> [Material supplied]:
■ ■ ■

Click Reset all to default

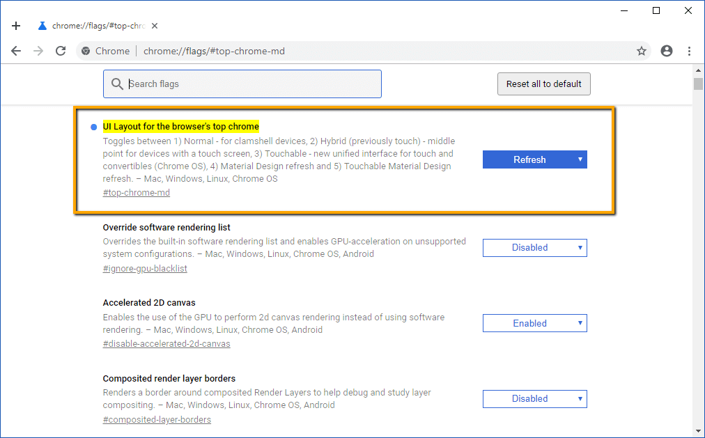(543, 84)
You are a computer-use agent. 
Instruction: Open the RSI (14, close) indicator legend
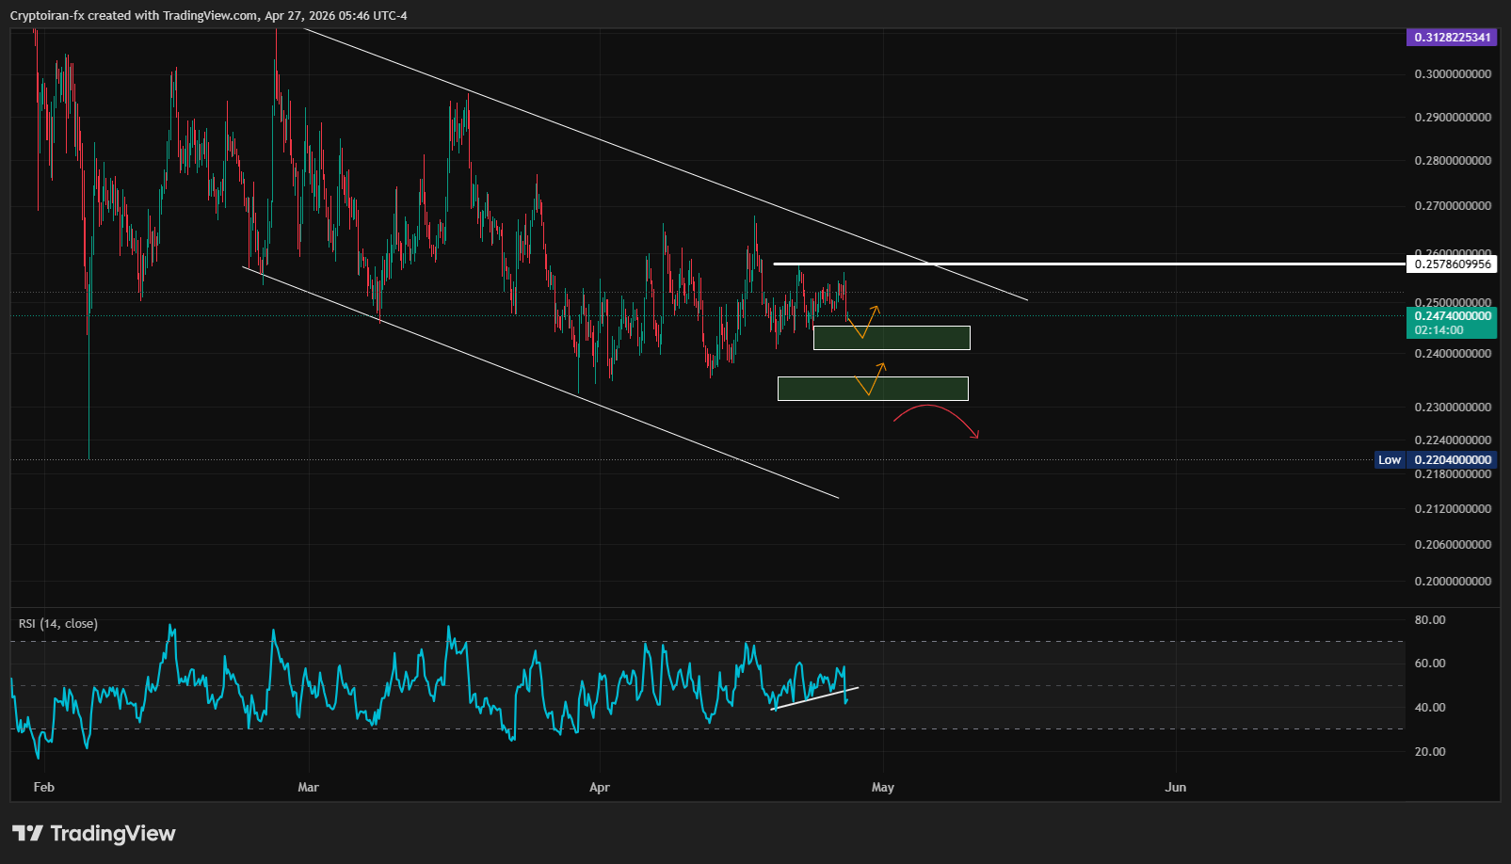(58, 624)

■ ■ ■

> [Assignment]: An exact repetition of all the records above is required, excluding the pictures.

> [Solution to the exercise]:
Click Reset all to default

(543, 84)
You are a computer-use agent. 
Instruction: Open the RSI (14, close) indicator legend
(58, 624)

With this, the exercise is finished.